─── Source information
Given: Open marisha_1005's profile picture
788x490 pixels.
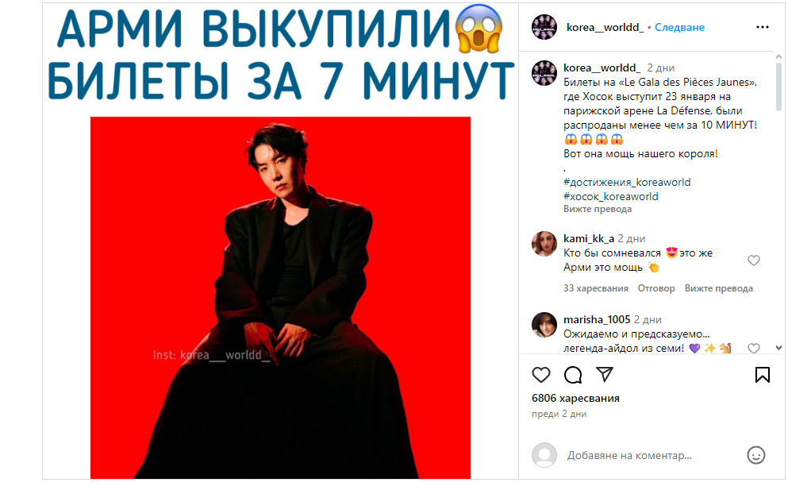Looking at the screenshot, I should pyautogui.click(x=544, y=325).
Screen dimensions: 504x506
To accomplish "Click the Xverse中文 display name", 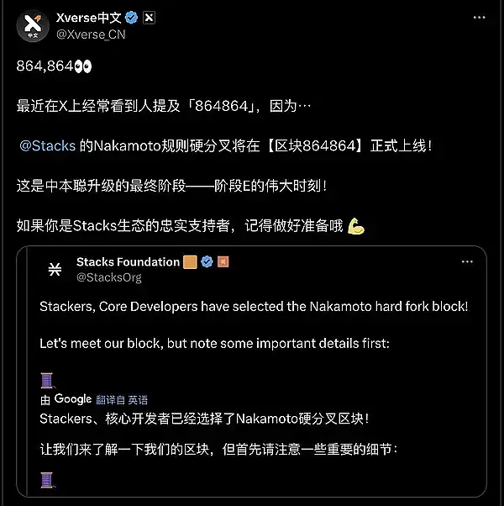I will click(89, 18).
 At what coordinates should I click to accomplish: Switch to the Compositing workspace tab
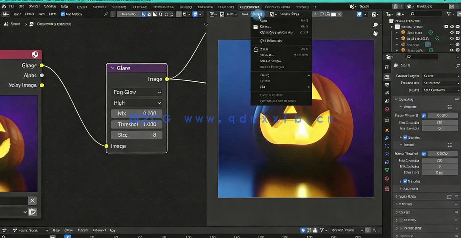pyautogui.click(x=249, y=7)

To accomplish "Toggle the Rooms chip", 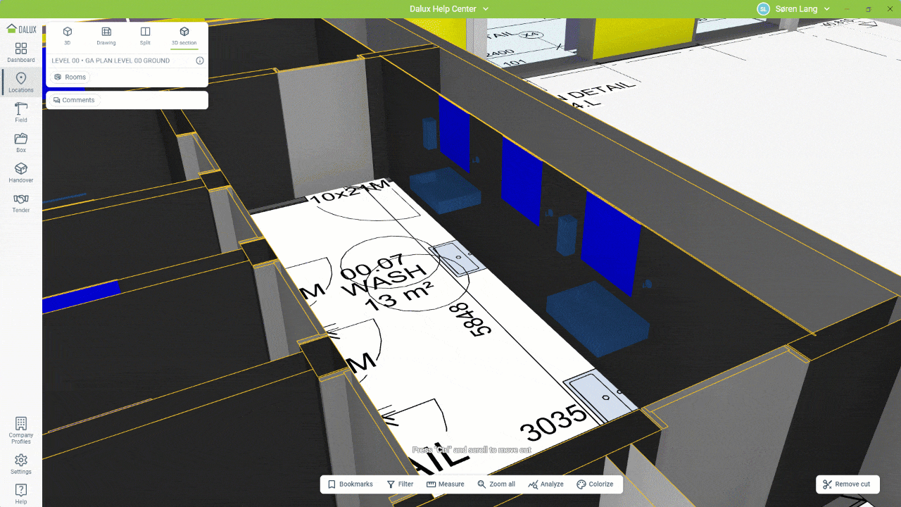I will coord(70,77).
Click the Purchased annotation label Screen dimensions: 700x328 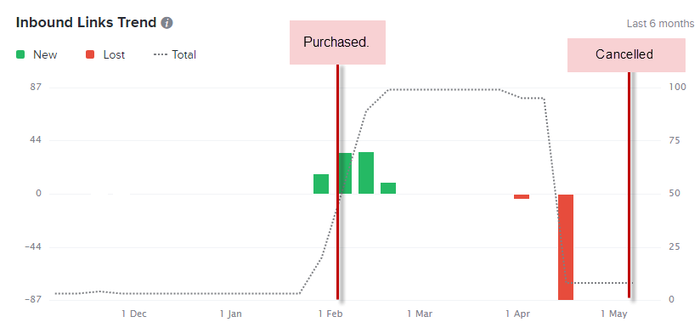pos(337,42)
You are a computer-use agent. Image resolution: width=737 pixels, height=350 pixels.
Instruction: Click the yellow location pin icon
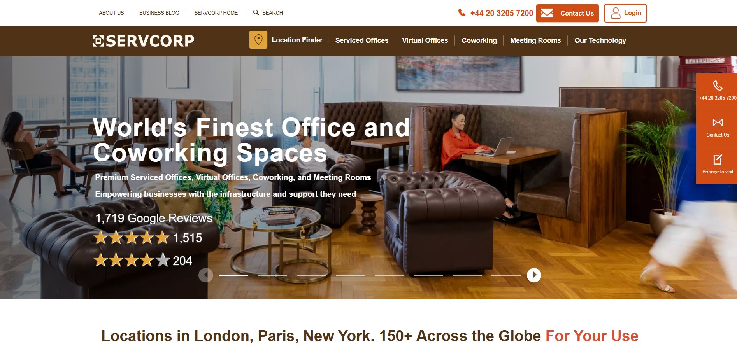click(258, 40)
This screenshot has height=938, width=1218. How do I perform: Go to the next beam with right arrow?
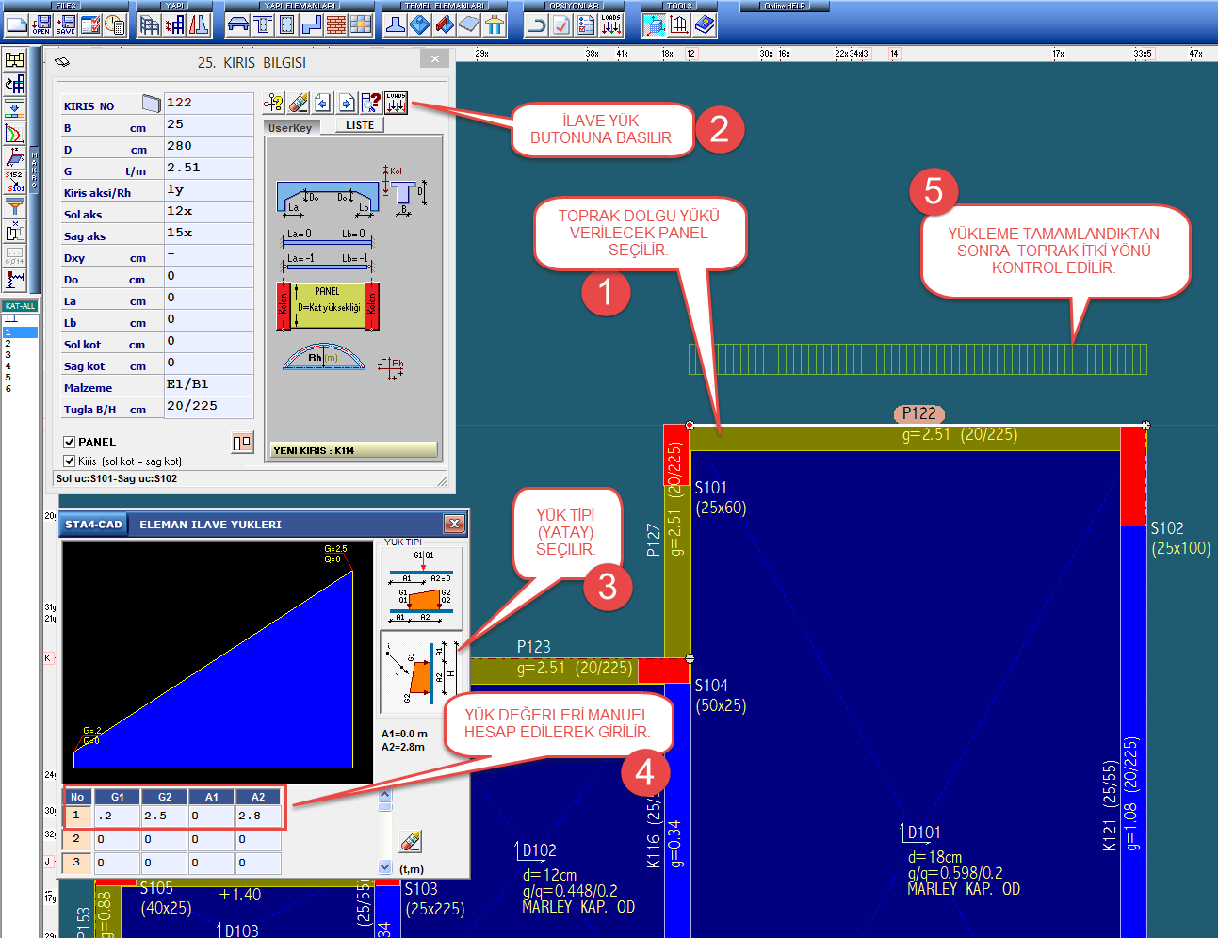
──────
─── Source information
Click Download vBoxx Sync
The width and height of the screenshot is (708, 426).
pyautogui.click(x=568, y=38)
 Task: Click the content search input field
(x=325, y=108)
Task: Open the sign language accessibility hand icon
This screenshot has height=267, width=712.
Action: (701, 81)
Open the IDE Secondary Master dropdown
──────
─── Source information
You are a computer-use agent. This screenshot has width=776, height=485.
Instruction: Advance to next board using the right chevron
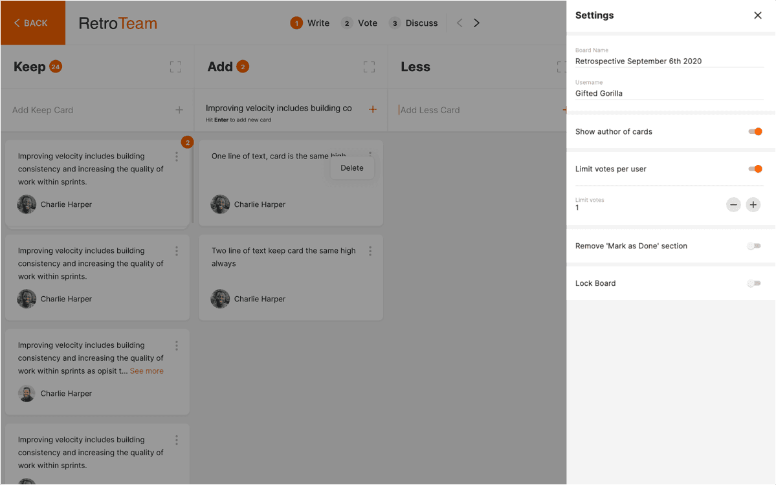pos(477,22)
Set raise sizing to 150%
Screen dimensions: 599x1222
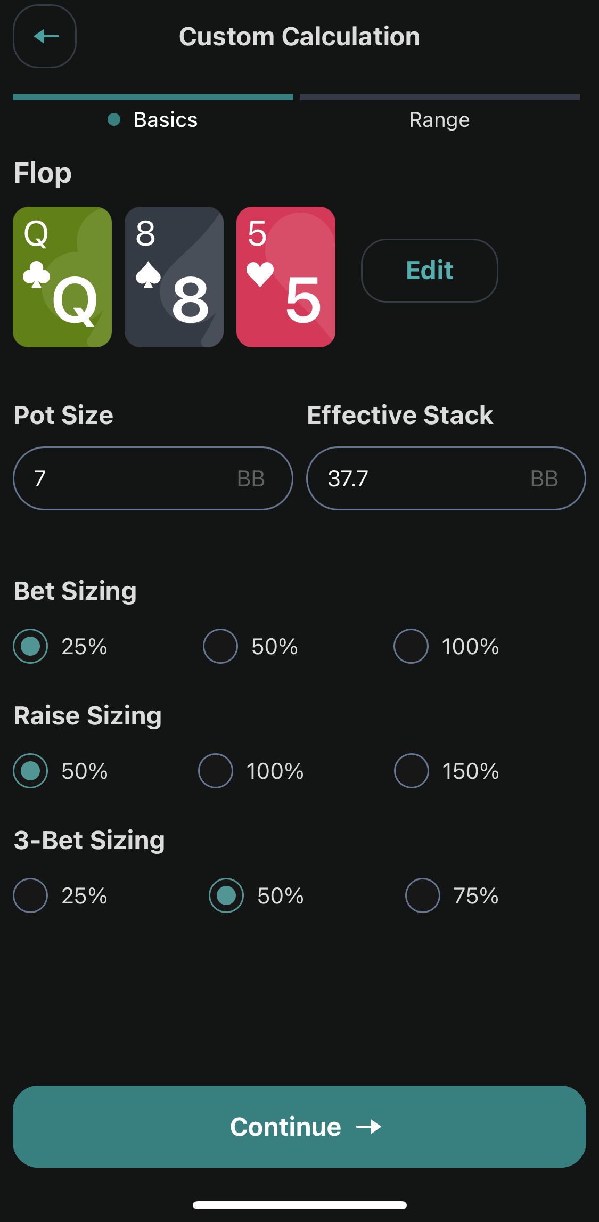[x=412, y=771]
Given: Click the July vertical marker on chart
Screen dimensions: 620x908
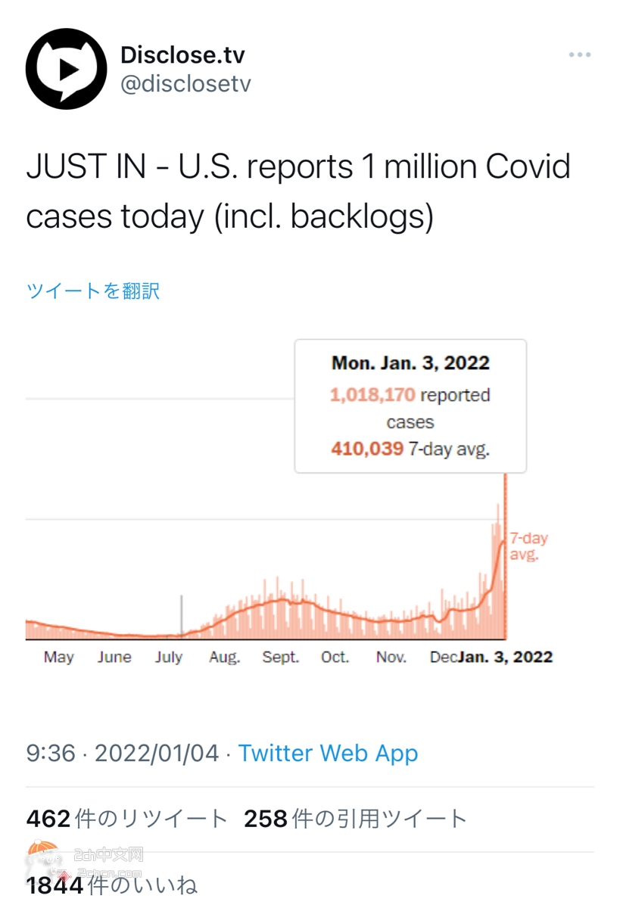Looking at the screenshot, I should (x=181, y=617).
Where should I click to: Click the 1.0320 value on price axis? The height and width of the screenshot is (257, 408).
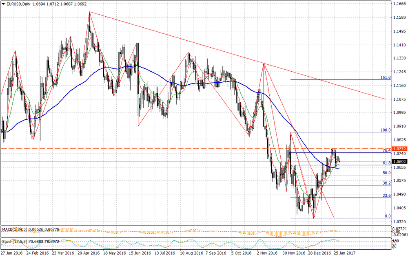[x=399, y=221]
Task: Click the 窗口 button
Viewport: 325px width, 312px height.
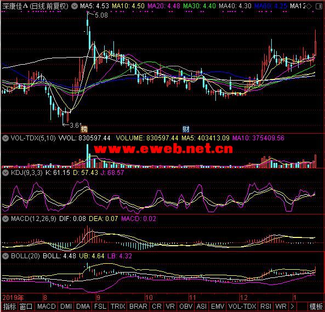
──────
◆ **What is required**:
From the line containing "This screenshot has height=267, width=712." down to the line containing "Open the IDE Secondary Master dropdown" in the material above, reproduce every line exactly, including the two end lines.

◆ **Answer to the problem**:
This screenshot has height=267, width=712.
Action: (701, 81)
Open the IDE Secondary Master dropdown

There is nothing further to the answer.